Halogenated species have a significant impact on atmospheric composition, including catalytic ozone destruction and influence on HOx and NOx cycles. Halogens are also involved in marine and coastal new particle formation, a process that can ultimately affect Earth's radiation balance. However, the exact processes governing halogen chemistry and halogen new particle formation have been puzzling the community for years.
One of the major difficulties in understanding these processes has been the lack of techniques able to measure inorganic halogenated radicals and stable species simultaneously both in laboratory studies and in ambient conditions. This is because previous spectroscopic and mass spectrometric methods utilized could only measure one, or a few halogenated species at once, while most of the halogenated species existing in the atmosphere were likely un-measurable. Here we present new chemical ionization (CI) mass spectrometric methods to measure over 20 halogenated species simultaneously at ambient pressure. These species include halogen oxides, halogen acids, nitrogen containing halogen species, halogen radicals and molecular halogens, covering the major categories present in the ambient atmosphere. The methods will further be deployed into field measurements in various locations around the world to better understand the impact of halogenated species to the atmosphere.
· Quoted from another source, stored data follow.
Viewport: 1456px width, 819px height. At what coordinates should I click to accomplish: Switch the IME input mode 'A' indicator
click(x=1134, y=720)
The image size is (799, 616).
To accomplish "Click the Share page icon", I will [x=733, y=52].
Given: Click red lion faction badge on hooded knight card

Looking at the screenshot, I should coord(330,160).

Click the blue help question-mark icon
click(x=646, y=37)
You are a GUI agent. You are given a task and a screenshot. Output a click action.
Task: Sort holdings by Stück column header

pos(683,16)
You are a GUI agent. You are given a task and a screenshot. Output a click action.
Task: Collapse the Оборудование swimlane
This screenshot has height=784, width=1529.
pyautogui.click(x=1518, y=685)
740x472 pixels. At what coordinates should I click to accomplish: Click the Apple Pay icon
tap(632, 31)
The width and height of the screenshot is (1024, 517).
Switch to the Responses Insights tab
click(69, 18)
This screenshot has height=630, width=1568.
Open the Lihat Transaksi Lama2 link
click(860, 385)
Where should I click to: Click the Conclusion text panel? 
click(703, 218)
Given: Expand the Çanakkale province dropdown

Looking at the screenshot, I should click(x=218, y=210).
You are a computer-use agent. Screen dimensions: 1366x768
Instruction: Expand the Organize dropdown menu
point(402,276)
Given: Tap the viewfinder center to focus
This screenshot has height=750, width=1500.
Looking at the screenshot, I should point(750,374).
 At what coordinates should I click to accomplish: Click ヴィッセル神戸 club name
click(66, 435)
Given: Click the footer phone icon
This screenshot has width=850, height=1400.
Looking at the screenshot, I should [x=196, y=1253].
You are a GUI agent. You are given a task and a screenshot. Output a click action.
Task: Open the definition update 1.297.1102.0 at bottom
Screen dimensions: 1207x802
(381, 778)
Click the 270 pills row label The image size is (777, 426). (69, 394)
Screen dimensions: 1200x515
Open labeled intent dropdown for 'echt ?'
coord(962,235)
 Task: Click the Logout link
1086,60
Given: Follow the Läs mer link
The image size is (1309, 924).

A recent study revealed homogeneous nucleation processes by (HIO3) (brackets here indicate all the isomers). However, the exact formation mechanism of (HIO3) has not been investigated in laboratory experiments. We deployed the above mentioned new measurements methods to study the formation mechanism of (HIO3) in dedicated flow tube experiments. The results show that OIO and OH radical could form (HIO3) as indicated by previous quantum mechanism calculations. In addition, two novel (HIO3) formation pathways from photo-oxidation of CH2I2 and molecular iodine were suggested. One pathway shows that the homogeneous bimolecular reaction of CH2IOO could form (HIO3), while the other suggests either iodine radical or iodine monoxide could react with ozone and water vapor to form (HIO3). These findings could potentially explain the large amount of (HIO3) observed.
Beside from coastal areas, the first ambient data showing the existence of (HIO3) in various locations in the world, including a boreal forest site, a wet land site, Greenland and Antarctica are also presented here. These findings indicate that the (HIO3) might be involved in nucleation processes in locations other than coastal areas.
More than (HIO3), sulfuric acid is known for its active role in atmospheric nucleation over different environments. However, the knowledge of its gas phase oxidation processes is not complete. Our laboratory results imply that iodinated species might be able to oxidize SO2 to sulfuric acid through some yet unknown mechanisms. Further studies are needed to understand the exact mechanisms in the oxidation processes and how important this mechanism could be in the ambient atmosphere.